Problem = Search the records for the string "computer" and copy every line in which it appears.

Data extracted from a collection
• • • • •

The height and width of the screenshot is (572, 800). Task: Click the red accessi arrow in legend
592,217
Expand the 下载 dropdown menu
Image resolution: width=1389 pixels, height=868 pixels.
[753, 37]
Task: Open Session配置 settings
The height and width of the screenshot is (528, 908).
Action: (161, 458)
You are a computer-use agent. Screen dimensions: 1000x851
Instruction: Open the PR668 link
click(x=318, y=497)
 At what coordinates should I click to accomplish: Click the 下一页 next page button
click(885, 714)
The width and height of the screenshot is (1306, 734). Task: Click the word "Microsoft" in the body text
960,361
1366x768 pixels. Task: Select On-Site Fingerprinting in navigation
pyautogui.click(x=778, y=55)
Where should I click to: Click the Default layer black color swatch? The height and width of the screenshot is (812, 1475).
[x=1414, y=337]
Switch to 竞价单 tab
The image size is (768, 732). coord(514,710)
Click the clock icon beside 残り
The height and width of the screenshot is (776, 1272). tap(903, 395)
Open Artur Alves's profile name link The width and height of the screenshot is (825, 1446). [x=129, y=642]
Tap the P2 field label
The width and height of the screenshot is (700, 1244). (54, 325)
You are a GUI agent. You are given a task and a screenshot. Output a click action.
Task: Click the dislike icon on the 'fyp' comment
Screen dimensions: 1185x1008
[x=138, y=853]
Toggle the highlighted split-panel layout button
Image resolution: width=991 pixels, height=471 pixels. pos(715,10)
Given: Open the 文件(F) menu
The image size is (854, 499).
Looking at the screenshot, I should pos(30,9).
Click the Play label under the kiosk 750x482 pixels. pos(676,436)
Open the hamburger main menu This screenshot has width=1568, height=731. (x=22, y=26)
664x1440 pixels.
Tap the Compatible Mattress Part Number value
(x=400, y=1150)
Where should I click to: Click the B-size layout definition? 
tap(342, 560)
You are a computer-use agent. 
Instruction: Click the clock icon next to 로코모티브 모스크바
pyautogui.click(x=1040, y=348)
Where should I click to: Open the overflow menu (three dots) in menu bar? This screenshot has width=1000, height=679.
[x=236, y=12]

• • • • •

Answer area =
You are a computer-use agent. Screen dimensions: 1000x851
You are a computer-use agent. 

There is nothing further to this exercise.